## [PROBLEM 1]
In the article on Ontario's cannabis legislation, who will table the bill, and on what day?
## [PROBLEM 2]
Please continue the article on Ontario's cannabis legislation from its last sentence.

## [PASSAGE TO READ]
*** Begin section ***

Cannabis law should spell end for ‘dispensaries’

Ontario’s forthcoming cannabis legislation should spell the end of the illegal marijuana “dispensaries” still operating, warns Premier Kathleen Wynne.

by Robert Benzie Toronto Star Hamilton Spectator

Ontario's forthcoming cannabis legislation should spell the end of the illegal marijuana "dispensaries" that are still operating, warns Premier Kathleen Wynne.

Attorney General Yasir Naqvi will table a bill on Wednesday that will outline the provincial rules surrounding recreational marijuana when the federal government legalizes cannabis in next July 1.

The premier said Monday there would be no surprises in the new law, which will restrict weed consumption to those 19 and older and confine its use to private homes.

"It will lay out more details around essentially the framework that we have talked about, and, you know, as we said, the (retail) entity will be a subsidiary of the LCBO," she told reporters.

"We will have more clarity then about exactly what we have to implement going forward."

Wynne said she hoped that, once the legislation is passed, it would eliminate any ambiguity about the storefront weed shops operating around the province.

"Our expectation is that those dispensaries will be shut down, because we are going to be putting a new framework in place and the legislation will make that clear," the premier said.

Asked why the illegal pot shops are still open for business, she said: "that's a conversation that we need to have with municipalities and with law enforcement."

*** End section ***

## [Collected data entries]
*** Begin section ***

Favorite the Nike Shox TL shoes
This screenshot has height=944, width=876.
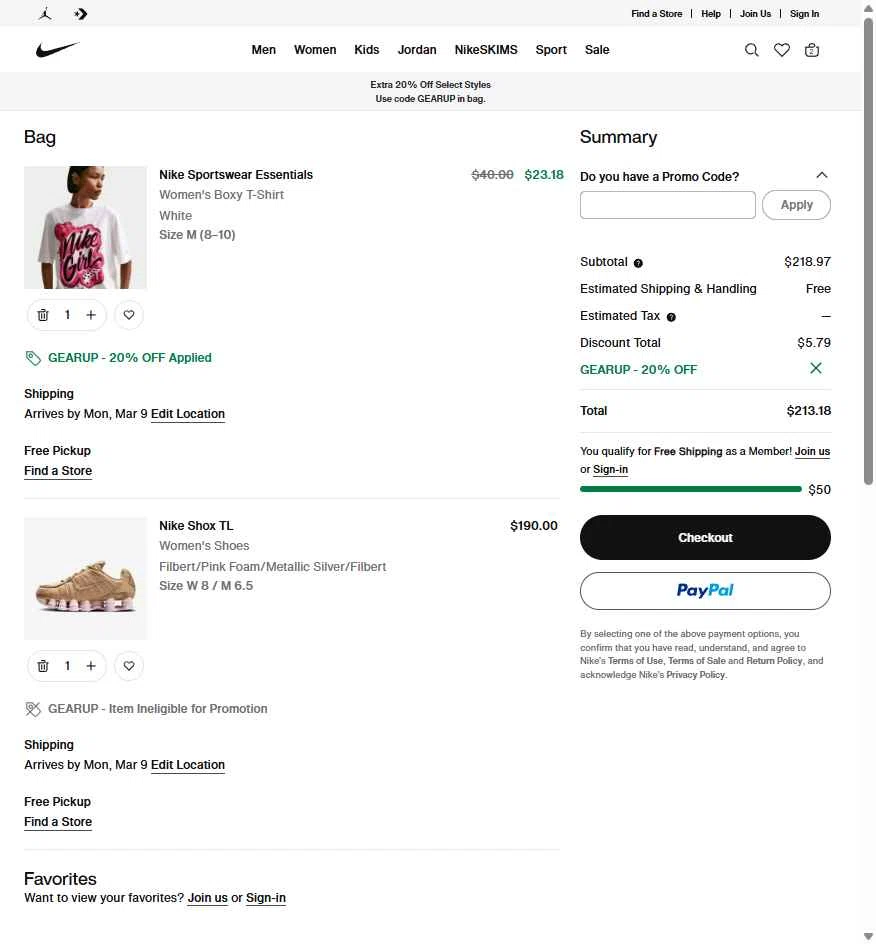tap(129, 666)
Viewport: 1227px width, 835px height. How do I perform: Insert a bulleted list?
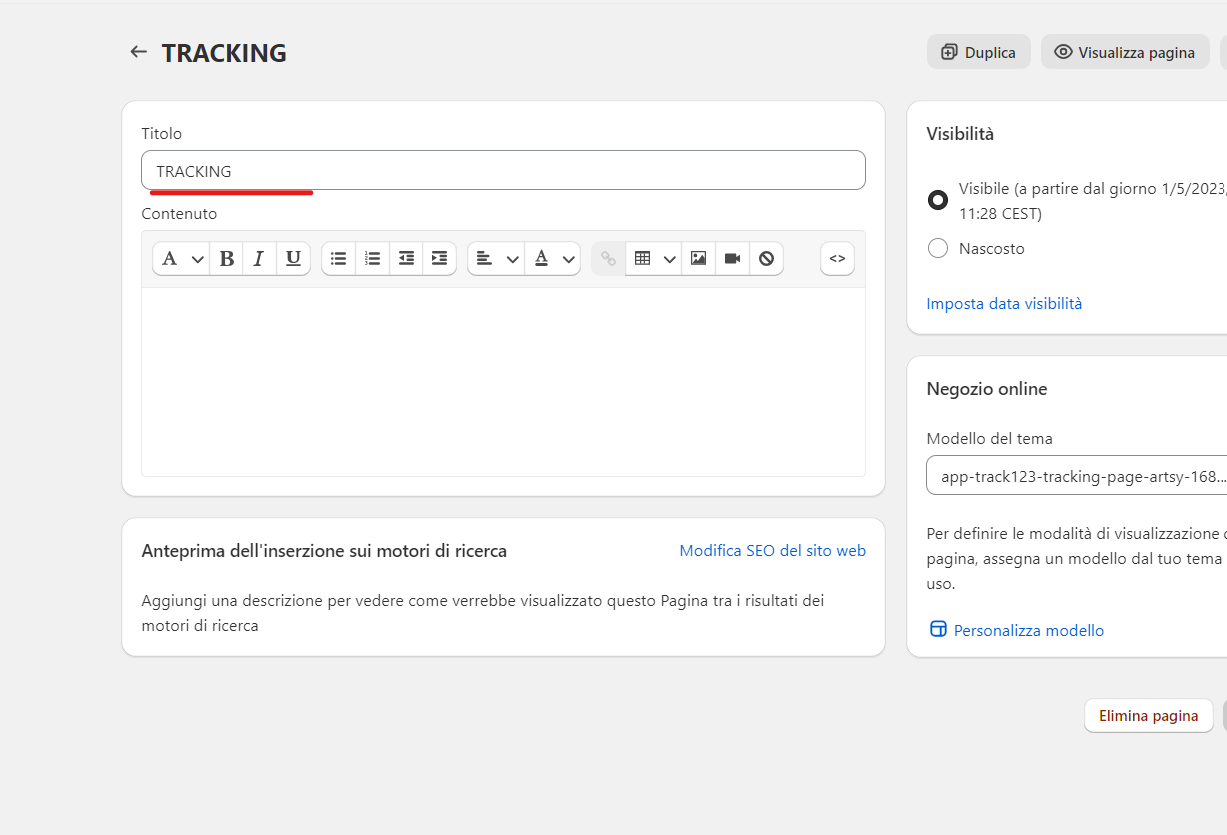[339, 258]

*** End section ***

## [EXERCISE OUTPUT 1]
Attorney General Yasir Naqvi will table the bill on Wednesday.

## [EXERCISE OUTPUT 2]
"But I believe that, as it becomes clearer what the rules are going to be, I think it will make it easier for municipalities to take action."

Queen's Park will give communities a say in where the 150 standalone LCBO-operated cannabis shops will be located in order to keep them a safe distance from schools.

In a presentation Monday at a St. Michael's Hospital symposium on marijuana legalization, former attorney general Michael Bryant expressed concern about the impact on children and youth.

Bryant noted there is already a "treatment deficit for kids with drug or alcohol dependence" in the province.

"At least two-thirds students in Ontario schools who seek treatment, and qualify for treatment, aren't getting treatment," he said.

"As Canada legalizes cannabis, let's make it Ontario's goal to help more of those untreated kids, the two out of three. Let's try to help just one more. One more kid who gets their life back; one more family who gets their kid back. One more kid."

Urging governments not to be seduced by the expected tax windfall from marijuana sales, Bryant said there is an urgent need to "inform kids and parents" about the dangers of marijuana use at a young age.

"I sense little public pressure to kick a robust public health and education policy into gear. So many dollar signs in our eyes, so much . . . histrionic change, we can't see that quiet, isolated, angry, fearful kid in the corner who needs our help."